Mr. Foster: That is the most bizarre intervention that I have heard for a long time. It is extremely bizarre for the hon. Gentleman, whom I have heard speak passionately against our integration into Europe many times, to express any concern whatever about how industry is organised in France. I hope that the hon. Gentleman, who supports a party that was so passionately committed to privatisation, is prepared to acknowledge that privatisation has involved many problems. I hope that he accepts that, where privatisation involving selling off the family silver and putting money into the Treasury coffers, very often the organisation was sold off far too cheaply and the nation sold short.

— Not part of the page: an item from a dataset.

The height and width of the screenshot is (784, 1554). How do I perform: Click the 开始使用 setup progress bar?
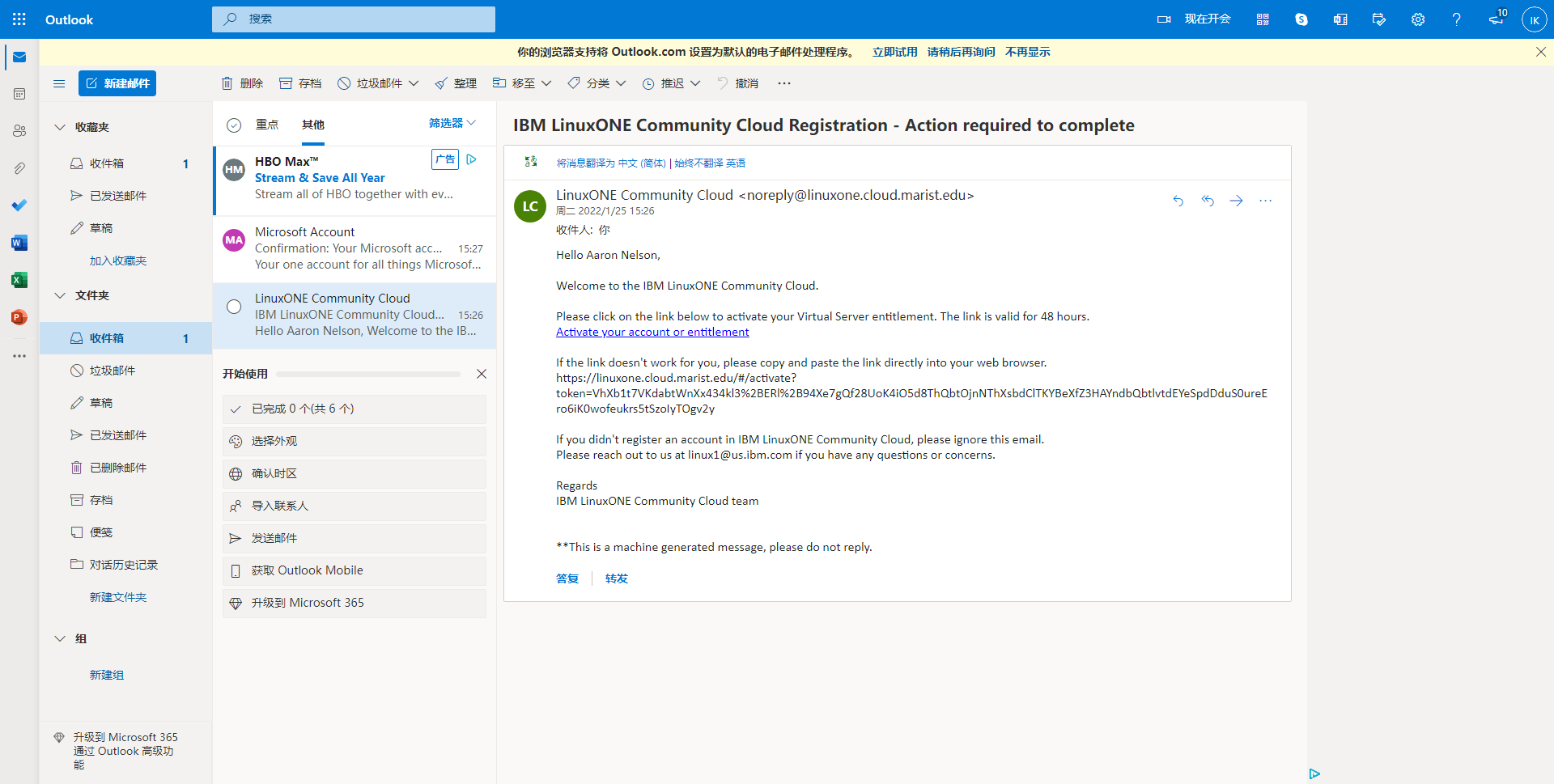click(x=368, y=374)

Mr. Paul Keetch (Hereford): Would my hon. Friend care to comment on the Government's proposals to sell off the Defence Evaluation and Research Agency? Given that that sell-off has few friends in the Ministry of Defence or the American Department of Defence and, indeed, no friends at all on the Select Committee on Defence, is it not another case in which the only friends of the sell-off appear to be in the Treasury?

Mr. Foster: My hon. Friend is absolutely right. It is interesting that that case follows the pattern of the way in which the Labour Government are now pursuing privatisation. Having opposed the way in which the railways were privatised, with massive fragmentation, the Government are proposing to split DERA in two and flog off three quarters of the total package to the private sector. That has implications not only for public safety, but for national security.

As we look back on privatisation, I hope that hon. Members on both sides of the House accept that many mistakes were made, details were often not properly thought through and long-term consequences were often ignored for short-term gain. Many such examples abound. We have only to consider the way in which employees lost out, especially in early privatisations. For example, when local government services were privatised, it was ludicrous that the employees who worked in the public sector ended up doing exactly the same job as before, but their wages were lower and they had poorer pensions and conditions.

Protection was rightly introduced under the Transfer of Undertakings (Protection of Employment) Regulations 1981. However, equally bizarrely, transferees are protected, but new employees of the privatised service provider have poorer conditions, so there is a two tier system, which is not likely to raise morale.

Mr. John Bercow (Buckingham) rose--

Mr. Foster: The hon. Gentleman is desperate to intervene, so I shall give way to him.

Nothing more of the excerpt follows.